ABOUT THIS TASK: When the string "will" appears in a line of the records, show the whole line.

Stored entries
▬▬▬▬▬▬▬▬▬▬
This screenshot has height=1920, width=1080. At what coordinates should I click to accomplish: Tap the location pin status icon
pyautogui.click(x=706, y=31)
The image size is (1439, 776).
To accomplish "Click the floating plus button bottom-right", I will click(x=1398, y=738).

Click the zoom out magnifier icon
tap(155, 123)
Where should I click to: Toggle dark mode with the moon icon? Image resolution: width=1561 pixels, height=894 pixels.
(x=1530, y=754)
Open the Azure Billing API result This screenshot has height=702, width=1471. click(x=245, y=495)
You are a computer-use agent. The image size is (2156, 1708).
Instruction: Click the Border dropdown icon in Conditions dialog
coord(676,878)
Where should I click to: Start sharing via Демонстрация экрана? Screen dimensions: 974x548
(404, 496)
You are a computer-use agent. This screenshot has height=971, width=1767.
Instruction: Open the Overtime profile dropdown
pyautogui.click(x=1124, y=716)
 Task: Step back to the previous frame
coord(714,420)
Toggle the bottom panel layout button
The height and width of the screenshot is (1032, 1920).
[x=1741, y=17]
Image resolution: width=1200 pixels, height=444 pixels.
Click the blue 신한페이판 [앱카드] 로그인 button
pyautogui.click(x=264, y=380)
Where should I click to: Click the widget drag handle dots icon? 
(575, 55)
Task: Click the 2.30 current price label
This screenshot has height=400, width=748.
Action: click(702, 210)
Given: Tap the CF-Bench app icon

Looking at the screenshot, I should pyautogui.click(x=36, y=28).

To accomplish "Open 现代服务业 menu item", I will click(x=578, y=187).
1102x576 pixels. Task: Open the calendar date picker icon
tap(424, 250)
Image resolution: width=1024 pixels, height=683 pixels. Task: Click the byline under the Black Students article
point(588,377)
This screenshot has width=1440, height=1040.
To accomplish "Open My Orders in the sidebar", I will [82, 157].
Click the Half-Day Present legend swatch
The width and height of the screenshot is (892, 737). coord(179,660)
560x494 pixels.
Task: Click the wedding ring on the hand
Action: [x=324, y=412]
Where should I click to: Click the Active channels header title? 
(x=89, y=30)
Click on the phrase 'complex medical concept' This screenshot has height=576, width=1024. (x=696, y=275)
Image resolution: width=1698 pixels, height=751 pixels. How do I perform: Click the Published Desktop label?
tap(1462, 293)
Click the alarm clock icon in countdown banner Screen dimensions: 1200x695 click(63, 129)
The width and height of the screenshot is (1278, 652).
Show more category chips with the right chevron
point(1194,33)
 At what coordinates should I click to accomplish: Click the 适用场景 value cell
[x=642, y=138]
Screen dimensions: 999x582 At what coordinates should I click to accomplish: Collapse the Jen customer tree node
▬▬▬▬▬▬▬▬▬▬
ANSWER:
To accomplish "Click the floating plus button bottom-right", I will click(x=1398, y=738).
To accomplish "Open 现代服务业 menu item", I will click(x=578, y=187).
To accomplish "Open My Orders in the sidebar", I will [82, 157].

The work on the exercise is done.